Limitations and implications

Our study is exploratory due to the embryonic state of OGD research, and our aim was theory generation rather theory testing or confirmation. Our results have various limitations for several reasons. The sample size is small, although we have reasonable evidence to believe that the model contains enough power to draw conclusions from results. However, a bigger sample would allow us to generate more accurate results.

All data on openness were taken from the Open Data Index, which was constructed for the first time in 2012 (data representing 2011). The World Wide Web Foundation that collects the data is aware of some limitations regarding methodology and is working on an improved version, which will also include more countries (Annoni et al., 2012).

Comparing impacts from OGD between countries, where in many cases OGD initiatives are in their infancy, might be premature; however, we feel that our research model gives a good indication of relationships, as a basis for future research.

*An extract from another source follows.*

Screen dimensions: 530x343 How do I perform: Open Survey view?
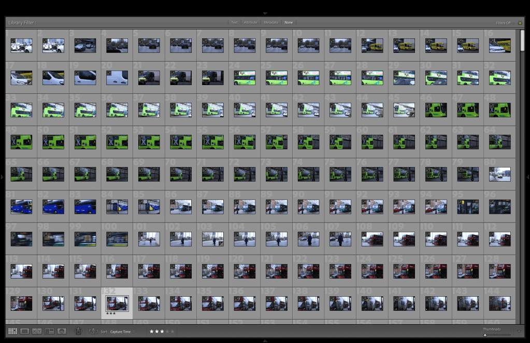tap(49, 331)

Furthermore, most of the constructs in the study are new and need to be further validated in the future. Many of the concepts discussed are highly complex, and there still has been no consensus on how to measure many of them. Discriminant validity was marginal and some of the indicators used might be too broad to accurately measure our theoretical constructs. Future analysis with a larger sample size will enable us to conduct some more rigorous testing, for instance, multi-group analysis to search for possible unobserved heterogeneity (Sarstedt et al., 2011).

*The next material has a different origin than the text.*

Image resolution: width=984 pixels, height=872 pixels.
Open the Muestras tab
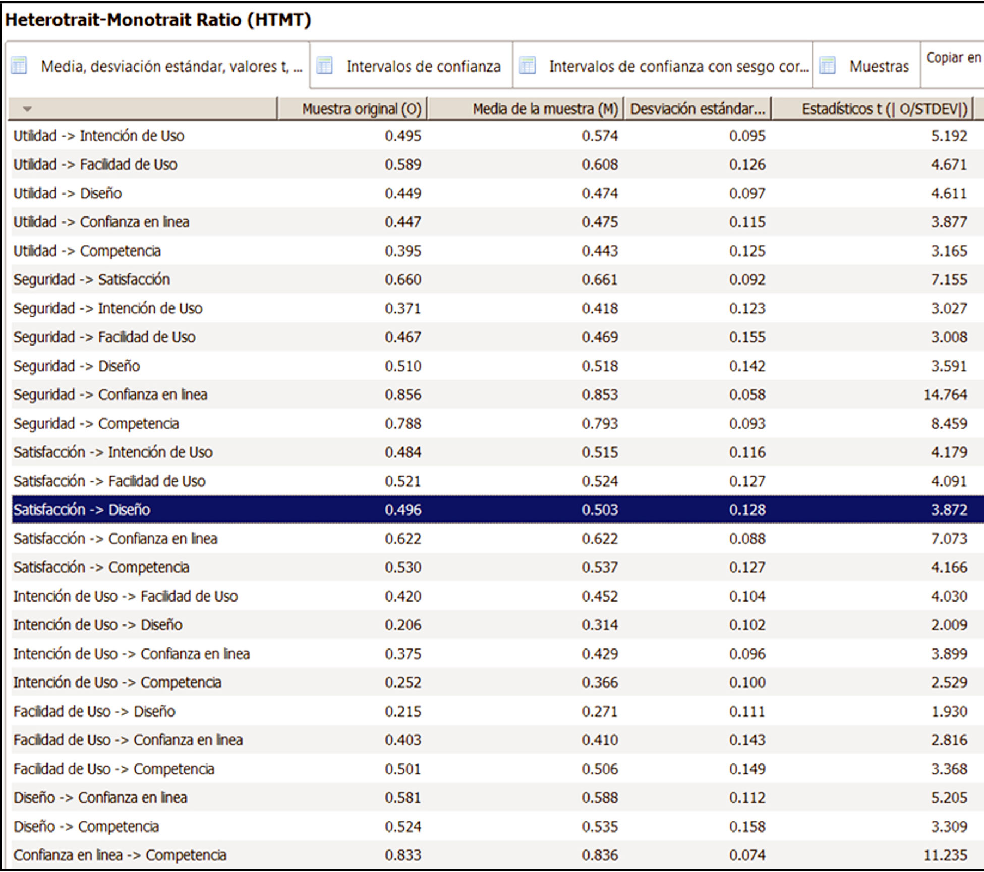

The main theoretical implications concern: a) the preliminary set of constructs we have conceptualized; b) our propositions regarding use of available, open data to measure these constructs and c) the nomological network that depicts the relationships between enabling factors, value generation mechanisms and value. There are several practical implications for public bodies planning to open their datasets for use and re-use. First, while government data as a resource offer society the ability to generate social and economic value, the value generation mechanisms are dependent on the enabling factors. ‘Build it and they will come’ approach to OGD is not likely to succeed, or at

least will give marginal benefits unless these factors are present. Second, different mechanisms present different routes to value generation and appropriation. It is important for OGD initiatives to be aware of what kinds of mechanisms they are hoping to encourage, and what the desired effects are. The difference between input, output and outcome needs to be clear, highlighting that mechanisms such as efficiency present a means to an end, but the end goal is likely to be the generation of value. If this relationship is well understood, it is easier to choose the right datasets, data platforms and governance procedures. Finally, we show that all four mechanisms contribute to value generation. Furthermore, the results of our analysis give an indication that there are synergies that can be exploited as the mechanisms are partly dependent on the same enabling factors. If the leaders of OGD initiatives attend to these factors, they offer both the public and the private sector the opportunity to generate value from OGD via different types of mechanisms, although full exploitation of each mechanism might require some specific considerations, which we do not elaborate further on in this paper.